Required work:
After locating the line with "Where should I click to: Focus" in the data that follows, return it and every later line exactly, up to and including the line with "Remove the All".
********
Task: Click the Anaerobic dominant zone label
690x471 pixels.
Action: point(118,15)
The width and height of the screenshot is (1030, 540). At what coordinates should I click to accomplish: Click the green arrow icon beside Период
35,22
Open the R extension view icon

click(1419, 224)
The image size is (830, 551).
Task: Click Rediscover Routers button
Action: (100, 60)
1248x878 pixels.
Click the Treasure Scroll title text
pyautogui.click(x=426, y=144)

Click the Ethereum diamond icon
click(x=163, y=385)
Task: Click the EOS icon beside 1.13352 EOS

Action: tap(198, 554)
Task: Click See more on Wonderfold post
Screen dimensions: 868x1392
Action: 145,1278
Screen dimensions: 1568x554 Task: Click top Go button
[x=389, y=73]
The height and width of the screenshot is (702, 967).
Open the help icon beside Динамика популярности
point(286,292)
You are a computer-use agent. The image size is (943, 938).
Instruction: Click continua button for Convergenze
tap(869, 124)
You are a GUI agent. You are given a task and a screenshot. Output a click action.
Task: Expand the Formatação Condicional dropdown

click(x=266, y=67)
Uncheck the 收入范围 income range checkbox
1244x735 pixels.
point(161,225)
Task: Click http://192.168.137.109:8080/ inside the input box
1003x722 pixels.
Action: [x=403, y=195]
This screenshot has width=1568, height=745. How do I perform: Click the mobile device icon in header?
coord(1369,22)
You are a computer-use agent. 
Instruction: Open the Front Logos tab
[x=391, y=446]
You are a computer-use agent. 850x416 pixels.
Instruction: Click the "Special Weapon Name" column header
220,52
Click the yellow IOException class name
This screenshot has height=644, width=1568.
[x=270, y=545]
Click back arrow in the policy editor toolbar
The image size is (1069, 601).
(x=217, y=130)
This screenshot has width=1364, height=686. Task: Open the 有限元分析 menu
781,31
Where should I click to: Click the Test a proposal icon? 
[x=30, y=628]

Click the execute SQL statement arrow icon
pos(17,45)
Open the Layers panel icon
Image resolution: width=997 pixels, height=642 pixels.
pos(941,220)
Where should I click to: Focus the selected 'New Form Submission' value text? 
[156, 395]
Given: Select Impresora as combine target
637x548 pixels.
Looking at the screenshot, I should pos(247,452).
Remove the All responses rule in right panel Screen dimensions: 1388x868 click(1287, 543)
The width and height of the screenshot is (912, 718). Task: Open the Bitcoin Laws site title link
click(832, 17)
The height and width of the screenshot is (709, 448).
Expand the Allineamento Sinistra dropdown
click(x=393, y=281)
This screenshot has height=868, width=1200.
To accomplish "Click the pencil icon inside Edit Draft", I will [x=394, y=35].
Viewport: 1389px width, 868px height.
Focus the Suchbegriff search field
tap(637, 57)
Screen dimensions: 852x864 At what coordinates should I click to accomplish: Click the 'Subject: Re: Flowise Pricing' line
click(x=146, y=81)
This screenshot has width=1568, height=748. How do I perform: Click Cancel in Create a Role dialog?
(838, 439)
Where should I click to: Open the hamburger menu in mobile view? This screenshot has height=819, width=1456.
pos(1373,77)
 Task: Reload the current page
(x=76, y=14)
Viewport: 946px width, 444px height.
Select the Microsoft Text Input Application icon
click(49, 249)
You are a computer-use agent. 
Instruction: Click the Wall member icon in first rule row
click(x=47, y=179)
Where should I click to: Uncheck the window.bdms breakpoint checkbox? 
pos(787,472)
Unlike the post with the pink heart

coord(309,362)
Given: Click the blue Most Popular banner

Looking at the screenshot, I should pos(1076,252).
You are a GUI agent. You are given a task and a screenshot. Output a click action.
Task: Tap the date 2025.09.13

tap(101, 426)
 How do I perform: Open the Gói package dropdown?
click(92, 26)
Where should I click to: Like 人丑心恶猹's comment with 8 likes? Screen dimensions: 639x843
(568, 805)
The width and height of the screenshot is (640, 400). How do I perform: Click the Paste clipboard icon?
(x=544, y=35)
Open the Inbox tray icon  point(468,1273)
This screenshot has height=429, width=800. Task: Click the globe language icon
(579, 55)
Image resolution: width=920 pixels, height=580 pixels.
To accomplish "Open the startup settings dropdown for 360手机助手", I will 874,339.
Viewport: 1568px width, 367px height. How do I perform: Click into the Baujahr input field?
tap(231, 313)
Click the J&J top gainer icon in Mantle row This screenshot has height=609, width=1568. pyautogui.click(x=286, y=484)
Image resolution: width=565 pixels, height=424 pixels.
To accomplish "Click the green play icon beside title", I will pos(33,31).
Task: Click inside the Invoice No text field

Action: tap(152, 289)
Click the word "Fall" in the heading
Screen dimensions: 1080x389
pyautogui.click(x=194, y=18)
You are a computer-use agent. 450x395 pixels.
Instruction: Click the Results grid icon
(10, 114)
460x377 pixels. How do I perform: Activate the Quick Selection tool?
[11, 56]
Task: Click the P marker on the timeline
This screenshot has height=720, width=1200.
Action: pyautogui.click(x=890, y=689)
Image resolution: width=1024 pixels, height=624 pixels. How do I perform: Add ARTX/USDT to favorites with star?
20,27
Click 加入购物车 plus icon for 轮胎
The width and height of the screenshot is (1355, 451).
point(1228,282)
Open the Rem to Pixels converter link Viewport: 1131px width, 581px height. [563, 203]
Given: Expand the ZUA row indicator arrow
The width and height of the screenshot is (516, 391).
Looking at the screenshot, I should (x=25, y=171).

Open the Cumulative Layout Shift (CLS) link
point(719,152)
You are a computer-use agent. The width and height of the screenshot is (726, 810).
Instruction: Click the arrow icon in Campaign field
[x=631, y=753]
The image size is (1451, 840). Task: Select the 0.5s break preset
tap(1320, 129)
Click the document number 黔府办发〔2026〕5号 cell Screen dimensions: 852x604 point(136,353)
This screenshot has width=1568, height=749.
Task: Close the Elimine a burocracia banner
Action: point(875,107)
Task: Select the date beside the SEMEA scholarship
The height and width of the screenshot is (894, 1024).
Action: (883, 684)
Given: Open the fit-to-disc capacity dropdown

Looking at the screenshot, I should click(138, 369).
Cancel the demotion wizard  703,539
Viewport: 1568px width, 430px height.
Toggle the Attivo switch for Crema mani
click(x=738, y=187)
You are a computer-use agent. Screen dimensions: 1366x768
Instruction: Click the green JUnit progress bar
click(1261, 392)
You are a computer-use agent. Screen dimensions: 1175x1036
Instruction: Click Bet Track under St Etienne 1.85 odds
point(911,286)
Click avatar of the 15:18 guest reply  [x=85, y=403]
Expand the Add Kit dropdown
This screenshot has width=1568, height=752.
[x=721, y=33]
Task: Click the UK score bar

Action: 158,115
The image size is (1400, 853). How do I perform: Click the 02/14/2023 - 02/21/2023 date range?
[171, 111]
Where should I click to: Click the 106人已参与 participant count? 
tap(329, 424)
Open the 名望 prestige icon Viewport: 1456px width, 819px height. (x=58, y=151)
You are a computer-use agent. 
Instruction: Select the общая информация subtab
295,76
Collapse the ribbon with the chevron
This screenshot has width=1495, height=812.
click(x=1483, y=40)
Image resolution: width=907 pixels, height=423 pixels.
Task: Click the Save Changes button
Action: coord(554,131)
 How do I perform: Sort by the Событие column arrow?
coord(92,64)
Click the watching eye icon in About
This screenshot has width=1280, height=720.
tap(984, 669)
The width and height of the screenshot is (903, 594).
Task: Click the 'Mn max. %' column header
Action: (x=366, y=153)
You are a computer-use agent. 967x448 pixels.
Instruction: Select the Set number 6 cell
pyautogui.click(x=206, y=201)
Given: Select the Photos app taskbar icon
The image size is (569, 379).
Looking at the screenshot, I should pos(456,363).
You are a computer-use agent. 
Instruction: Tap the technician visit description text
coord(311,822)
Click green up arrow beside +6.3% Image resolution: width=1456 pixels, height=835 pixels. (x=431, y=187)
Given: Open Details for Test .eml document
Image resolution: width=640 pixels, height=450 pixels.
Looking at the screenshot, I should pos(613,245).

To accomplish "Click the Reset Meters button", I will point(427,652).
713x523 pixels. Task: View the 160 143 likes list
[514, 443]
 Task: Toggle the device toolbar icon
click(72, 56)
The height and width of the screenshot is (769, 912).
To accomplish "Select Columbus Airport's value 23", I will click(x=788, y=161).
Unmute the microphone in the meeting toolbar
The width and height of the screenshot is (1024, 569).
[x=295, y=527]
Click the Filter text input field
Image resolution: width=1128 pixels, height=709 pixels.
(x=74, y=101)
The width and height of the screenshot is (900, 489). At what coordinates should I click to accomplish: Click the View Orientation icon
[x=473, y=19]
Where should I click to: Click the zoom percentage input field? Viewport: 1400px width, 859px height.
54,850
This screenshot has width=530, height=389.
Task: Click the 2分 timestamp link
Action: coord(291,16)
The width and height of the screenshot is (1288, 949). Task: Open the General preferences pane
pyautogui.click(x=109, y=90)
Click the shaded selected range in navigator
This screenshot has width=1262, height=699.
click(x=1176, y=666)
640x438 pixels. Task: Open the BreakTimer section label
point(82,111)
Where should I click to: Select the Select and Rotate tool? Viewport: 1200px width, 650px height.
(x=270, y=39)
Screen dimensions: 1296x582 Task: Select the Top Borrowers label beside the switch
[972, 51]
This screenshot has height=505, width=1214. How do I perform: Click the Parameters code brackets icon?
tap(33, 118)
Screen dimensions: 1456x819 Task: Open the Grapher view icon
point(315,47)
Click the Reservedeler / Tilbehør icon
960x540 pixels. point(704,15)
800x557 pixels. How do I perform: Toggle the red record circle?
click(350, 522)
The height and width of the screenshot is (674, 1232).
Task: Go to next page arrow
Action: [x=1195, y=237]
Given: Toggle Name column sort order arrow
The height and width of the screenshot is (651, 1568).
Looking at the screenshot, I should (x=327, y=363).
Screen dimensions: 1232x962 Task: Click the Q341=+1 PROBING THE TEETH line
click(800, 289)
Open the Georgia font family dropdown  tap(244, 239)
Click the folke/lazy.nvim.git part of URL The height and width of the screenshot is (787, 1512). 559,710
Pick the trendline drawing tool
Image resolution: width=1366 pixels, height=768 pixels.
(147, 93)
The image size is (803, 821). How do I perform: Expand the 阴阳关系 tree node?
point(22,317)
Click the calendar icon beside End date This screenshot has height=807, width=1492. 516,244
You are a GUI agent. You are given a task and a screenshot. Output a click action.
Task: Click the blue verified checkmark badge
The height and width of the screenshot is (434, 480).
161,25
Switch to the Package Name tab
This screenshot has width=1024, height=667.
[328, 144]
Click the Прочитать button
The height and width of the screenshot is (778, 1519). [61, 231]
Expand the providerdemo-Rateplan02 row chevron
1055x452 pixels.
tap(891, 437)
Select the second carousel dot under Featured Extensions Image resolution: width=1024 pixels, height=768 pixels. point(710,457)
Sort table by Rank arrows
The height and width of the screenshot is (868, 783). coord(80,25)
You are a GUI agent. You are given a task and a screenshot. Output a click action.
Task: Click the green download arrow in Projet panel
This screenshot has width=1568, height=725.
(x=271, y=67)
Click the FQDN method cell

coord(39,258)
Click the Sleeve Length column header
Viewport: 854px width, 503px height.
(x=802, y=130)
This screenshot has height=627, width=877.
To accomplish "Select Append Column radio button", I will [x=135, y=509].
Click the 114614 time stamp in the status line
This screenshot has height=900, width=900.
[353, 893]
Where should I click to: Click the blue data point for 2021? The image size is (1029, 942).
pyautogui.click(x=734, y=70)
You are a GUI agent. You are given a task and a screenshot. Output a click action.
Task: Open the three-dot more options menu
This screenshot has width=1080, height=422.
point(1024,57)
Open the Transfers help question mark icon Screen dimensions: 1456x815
********
Your solution:
Where should I click to: Focus the selected 'New Form Submission' value text? 
[156, 395]
Given: Select Impresora as combine target
637x548 pixels.
Looking at the screenshot, I should pos(247,452).
Remove the All responses rule in right panel Screen dimensions: 1388x868 click(1287, 543)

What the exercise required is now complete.